Chapter 5
H etty sat at her vanity as the morning sun streamed through the windows of her bedchamber. Behind her, her lady’s maid, Molly, wrestled a brush through the tangled curls that had heroically survived three reels, a waltz, a cotillion, a quadrille, and a near collision with the punch table.
“Four dances with the same gentleman, miss,” Molly said once more, as though repeating it might make it less astonishing. “Mercy, I dare say half the room was craning their necks to see what you’d do next!”
Hetty only smiled and took another sip of her tea, already imagining the headlines: Lady H.T.
Commits Social Suicide in Scandalous Silk!
Or perhaps: The Earl of Langley Ensnared by Notorious Tolliver Minx!

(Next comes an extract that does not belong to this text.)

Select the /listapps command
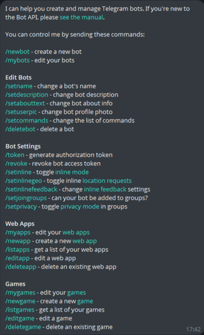tap(18, 249)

Either would suffice, so long as her name was spelt correctly and accompanied by a flattering sketch of her gown.
The gown in question lay draped over a nearby chaise longue like the spoils of a glorious battle.
Hetty cast it a fond glance, recalling the exact moment Lady Wexley had dropped her fan in sheer horror as she and Theo swept into a fourth dance.
It was, she reflected, the most exciting evening she’d had in years.
Molly, struggling with a particularly obstinate curl, offered a wry smile. “I do understand, Miss, that Lord Langley has been your companion since childhood, but one must admit he has matured into quite the handsome gentleman. The very toast of Mayfair, according to the scandal sheets.”
Hetty scoffed softly. “If a crooked nose and devil-may-care hair are the height of fashion, then it is no surprise he has set the standard for all Mayfair. He has become quite the rake, you must know.”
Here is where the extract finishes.